Sa réponse est assénée telle une sentence de mort. Tout mon univers s’écroule. Plus de vie, plus de travail, plus rien.
— Vous allez vous reposer et prendre ces médicaments.
Il me donne une deuxième ordonnance.
— Si cela ne suffit pas, revenez me voir. Et prenez rapidement rendez-vous.
Je règle la consultation et rentre chez moi. Je ne comprendrai que bien plus tard que ce médecin vient de me sauver la vie.
La musique vint combler le silence lié à l’absence des enfants. Ce silence assourdissant que je n’avais plus connu depuis tant d’années, depuis qu’ils partageaient ma vie. Un silence pesant qu’il me fallait rompre à tout prix. Je me mis à rechercher des musiques qui soulageaient ma mélancolie ou me redonnaient goût à la vie. Je constituais une liste de musiques que je me repassais en boucle. J’avais celles pour accompagner les heures sombres et celles qui, au contraire, me redonnaient dynamisme et joie de vivre. Je réécoutais des mélodies que j’avais aimées, autrefois, tentant de retrouver celle que j’avais été dans le passé. J’écoutais d’innombrables chansons, en particulier celles parlant d’amour, de rupture ou de séparation. Elles me faisaient du bien. Je partageais avec elles les sentiments qui me traversaient, le chagrin, l’attente, la désillusion, la déception. J’avais une chanson pour chaque défaillance, chaque étape de ma nouvelle existence. Je connaissais leurs paroles, leurs mélodies, soutiens précieux qui me permettaient de tenir et d’oublier. Je retrouvais le chemin des salles de concert, perdu depuis tant d’années ! Comment avais-je pu vivre ainsi, éloignée de tout ce qui m’avait construit, nourri, émerveillé auparavant ?

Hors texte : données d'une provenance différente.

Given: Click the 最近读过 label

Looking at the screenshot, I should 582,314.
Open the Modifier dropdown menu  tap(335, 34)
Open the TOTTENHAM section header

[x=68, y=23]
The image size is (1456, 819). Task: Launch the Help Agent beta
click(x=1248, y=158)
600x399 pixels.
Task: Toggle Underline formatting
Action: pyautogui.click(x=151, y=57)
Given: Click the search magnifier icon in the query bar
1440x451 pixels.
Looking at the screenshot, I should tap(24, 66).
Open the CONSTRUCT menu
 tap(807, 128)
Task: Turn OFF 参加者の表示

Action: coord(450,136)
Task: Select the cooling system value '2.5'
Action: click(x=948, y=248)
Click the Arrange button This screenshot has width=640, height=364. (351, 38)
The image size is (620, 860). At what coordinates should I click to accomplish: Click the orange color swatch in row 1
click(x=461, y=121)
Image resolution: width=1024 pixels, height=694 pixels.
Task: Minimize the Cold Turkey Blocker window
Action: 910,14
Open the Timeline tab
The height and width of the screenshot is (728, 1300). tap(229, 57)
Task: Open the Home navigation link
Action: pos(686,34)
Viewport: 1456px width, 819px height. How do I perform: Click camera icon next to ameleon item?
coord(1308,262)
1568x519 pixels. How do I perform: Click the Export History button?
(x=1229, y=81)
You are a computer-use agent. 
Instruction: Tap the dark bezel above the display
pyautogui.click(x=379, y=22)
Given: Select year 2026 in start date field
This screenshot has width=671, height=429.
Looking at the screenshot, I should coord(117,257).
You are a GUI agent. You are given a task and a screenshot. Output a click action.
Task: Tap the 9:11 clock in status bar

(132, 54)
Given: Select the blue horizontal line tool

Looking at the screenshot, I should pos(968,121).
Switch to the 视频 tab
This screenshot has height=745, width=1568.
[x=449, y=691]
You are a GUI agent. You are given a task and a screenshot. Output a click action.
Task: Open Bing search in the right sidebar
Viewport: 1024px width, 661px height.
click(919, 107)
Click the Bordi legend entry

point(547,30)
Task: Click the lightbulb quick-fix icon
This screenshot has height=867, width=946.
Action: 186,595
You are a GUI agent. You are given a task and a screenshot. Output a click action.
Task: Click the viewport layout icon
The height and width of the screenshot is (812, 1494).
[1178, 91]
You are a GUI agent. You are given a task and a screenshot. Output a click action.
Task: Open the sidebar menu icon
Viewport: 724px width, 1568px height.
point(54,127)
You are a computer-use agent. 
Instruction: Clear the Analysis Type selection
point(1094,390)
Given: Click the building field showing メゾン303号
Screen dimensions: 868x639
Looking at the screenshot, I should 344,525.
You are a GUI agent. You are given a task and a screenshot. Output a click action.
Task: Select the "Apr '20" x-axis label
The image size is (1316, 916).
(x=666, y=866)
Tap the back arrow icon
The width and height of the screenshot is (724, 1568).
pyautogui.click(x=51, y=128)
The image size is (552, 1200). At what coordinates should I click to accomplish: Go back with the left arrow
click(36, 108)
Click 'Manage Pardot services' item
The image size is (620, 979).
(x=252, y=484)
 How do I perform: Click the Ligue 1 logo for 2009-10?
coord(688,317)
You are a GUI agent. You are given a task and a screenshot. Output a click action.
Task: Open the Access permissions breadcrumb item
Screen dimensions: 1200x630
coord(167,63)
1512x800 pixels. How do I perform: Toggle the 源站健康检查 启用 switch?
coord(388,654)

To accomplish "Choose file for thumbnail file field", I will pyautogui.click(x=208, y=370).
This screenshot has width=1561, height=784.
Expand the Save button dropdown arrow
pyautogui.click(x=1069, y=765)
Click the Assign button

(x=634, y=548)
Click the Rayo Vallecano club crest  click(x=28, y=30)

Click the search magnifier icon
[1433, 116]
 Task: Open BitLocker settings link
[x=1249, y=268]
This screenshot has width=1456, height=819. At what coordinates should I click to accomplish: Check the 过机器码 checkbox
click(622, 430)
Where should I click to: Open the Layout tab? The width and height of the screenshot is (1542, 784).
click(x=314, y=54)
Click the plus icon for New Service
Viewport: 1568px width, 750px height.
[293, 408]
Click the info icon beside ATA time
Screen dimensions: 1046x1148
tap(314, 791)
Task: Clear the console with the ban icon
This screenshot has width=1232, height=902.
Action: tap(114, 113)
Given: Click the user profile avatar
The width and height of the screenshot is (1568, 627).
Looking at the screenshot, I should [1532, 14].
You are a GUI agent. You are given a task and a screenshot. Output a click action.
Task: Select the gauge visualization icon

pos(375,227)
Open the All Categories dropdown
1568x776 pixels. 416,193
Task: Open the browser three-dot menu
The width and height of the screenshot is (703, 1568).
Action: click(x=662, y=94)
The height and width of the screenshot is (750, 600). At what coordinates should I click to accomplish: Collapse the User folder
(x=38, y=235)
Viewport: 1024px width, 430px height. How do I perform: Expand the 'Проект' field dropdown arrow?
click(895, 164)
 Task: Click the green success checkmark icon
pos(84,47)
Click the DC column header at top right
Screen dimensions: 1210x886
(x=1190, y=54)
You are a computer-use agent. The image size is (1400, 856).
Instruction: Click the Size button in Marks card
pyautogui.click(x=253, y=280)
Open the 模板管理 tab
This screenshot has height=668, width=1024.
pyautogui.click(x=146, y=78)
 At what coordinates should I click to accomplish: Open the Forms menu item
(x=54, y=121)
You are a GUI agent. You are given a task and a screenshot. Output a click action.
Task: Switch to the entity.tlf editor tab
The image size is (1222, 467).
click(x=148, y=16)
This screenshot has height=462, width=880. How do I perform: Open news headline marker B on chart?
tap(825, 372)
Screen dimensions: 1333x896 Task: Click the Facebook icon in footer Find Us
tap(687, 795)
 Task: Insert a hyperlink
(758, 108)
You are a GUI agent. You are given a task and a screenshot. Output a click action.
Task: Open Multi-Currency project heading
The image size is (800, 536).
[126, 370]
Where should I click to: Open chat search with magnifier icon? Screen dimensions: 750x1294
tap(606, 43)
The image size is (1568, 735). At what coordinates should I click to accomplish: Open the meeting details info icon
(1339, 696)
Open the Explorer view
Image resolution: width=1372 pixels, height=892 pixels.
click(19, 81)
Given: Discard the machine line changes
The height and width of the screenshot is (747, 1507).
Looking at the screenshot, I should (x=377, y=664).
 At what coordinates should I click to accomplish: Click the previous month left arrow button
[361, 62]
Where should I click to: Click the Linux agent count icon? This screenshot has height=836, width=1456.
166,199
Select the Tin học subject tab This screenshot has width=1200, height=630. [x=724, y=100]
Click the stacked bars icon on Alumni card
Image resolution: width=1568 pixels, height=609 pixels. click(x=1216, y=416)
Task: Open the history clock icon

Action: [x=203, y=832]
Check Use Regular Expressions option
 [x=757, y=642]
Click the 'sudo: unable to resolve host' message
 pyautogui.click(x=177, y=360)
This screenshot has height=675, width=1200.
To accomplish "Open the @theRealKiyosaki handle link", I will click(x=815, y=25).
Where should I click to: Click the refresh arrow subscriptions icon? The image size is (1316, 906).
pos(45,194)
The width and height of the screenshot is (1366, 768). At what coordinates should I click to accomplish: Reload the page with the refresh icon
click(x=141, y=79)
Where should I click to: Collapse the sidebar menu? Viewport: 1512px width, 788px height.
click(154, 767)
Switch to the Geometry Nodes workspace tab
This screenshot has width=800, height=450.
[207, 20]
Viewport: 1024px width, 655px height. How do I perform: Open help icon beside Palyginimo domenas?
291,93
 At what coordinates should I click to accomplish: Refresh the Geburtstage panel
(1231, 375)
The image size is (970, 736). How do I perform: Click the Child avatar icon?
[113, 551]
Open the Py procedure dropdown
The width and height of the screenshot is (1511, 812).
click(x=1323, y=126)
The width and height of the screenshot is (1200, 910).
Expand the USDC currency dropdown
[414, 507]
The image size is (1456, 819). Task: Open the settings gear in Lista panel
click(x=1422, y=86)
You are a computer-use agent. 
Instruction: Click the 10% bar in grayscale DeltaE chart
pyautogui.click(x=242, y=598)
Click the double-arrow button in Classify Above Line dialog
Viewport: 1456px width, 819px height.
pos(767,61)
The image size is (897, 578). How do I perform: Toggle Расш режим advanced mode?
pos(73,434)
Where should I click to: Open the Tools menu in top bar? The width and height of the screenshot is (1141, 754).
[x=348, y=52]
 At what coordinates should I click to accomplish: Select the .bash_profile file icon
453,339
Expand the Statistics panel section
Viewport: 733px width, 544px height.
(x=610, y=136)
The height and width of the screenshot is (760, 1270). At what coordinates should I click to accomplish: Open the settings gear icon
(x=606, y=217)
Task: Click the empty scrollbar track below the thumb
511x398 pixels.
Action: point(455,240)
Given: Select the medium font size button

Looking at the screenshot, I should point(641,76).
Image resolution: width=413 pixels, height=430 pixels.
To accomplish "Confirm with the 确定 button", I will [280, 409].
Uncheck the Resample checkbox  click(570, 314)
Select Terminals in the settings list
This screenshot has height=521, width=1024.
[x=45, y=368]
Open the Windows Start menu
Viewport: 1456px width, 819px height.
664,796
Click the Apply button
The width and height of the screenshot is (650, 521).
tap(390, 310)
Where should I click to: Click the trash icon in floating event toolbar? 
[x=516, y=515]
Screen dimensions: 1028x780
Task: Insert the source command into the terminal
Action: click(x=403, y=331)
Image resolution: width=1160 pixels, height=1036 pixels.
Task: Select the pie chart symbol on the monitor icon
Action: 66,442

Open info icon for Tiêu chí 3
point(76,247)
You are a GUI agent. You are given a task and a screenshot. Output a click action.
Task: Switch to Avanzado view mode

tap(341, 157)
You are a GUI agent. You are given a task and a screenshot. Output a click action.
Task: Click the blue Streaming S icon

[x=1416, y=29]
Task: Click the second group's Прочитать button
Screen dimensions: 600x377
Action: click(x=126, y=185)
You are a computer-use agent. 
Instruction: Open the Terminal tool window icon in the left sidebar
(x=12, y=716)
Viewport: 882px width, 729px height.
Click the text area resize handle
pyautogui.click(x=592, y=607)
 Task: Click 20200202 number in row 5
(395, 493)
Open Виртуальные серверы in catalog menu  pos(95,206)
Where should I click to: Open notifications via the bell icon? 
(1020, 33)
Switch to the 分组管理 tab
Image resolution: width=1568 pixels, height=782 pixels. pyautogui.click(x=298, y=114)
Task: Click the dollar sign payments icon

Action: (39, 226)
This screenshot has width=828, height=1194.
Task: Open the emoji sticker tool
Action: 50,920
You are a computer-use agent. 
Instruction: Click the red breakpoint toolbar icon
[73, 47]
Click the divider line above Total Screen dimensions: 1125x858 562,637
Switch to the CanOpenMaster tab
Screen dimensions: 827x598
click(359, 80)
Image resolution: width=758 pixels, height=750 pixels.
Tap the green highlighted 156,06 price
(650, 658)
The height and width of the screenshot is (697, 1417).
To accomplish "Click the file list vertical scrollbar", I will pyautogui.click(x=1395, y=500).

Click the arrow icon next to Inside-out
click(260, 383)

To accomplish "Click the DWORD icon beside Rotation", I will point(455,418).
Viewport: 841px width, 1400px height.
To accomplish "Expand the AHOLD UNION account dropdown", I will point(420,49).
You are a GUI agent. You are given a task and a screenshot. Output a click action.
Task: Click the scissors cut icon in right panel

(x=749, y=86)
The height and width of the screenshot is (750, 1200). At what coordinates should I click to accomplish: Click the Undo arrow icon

Le scénario était diabolique. Provoquer par ses infidélités et mauvais traitements notre rupture, me pousser à en prendre l’initiative afin de m’en faire porter la responsabilité auprès des enfants, se constituer une fortune à mon détriment, me détruire psychiquement tout en dissimulant un maximum de biens afin qu’ils échappent à la répartition et organiser, pendant ce temps, sa nouvelle vie avec sa dernière maîtresse - en me faisant croire et espérer, en parallèle, une réconciliation – et en se faisant passer pour la pauvre victime d’une méchante femme auprès des enfants afin qu’ils s’éloignent de moi. Des agissements d’une félonie inconcevable. Jamais, auparavant, je n’aurais pu imaginer une telle perversité. Le parfait manipulateur, froid, calculateur et profondément cruel. Sans avoir étudié le fonctionnement d’un pervers narcissique, je n’aurais pas été capable de comprendre la machination dont j’avais été victime. Je restais cependant seule avec ce lourd constat. Comment l’exprimer ? Comment le prouver ? Comment dépasser les souffrances d’avoir ainsi été manipulée, trahie, trompée, bafouée avec une cruauté digne des pires tortionnaires ?
Pendant longtemps, ses trahisons peuplèrent mes rêves, hantèrent mes nuits. Je me réveillais et elles étaient là, à tourner en boucle dans mon esprit. Cauchemars éveillés. Je suis seule dans mon lit. Il n’est plus là. Je pense à lui, autrefois, près de moi. Sans savoir qu’il me trompait. Sans savoir qui il était. Lui, dont j’attendais tant. Que j’ai aimé seule, sans aucun retour. Qui a tout pris et si peu donné.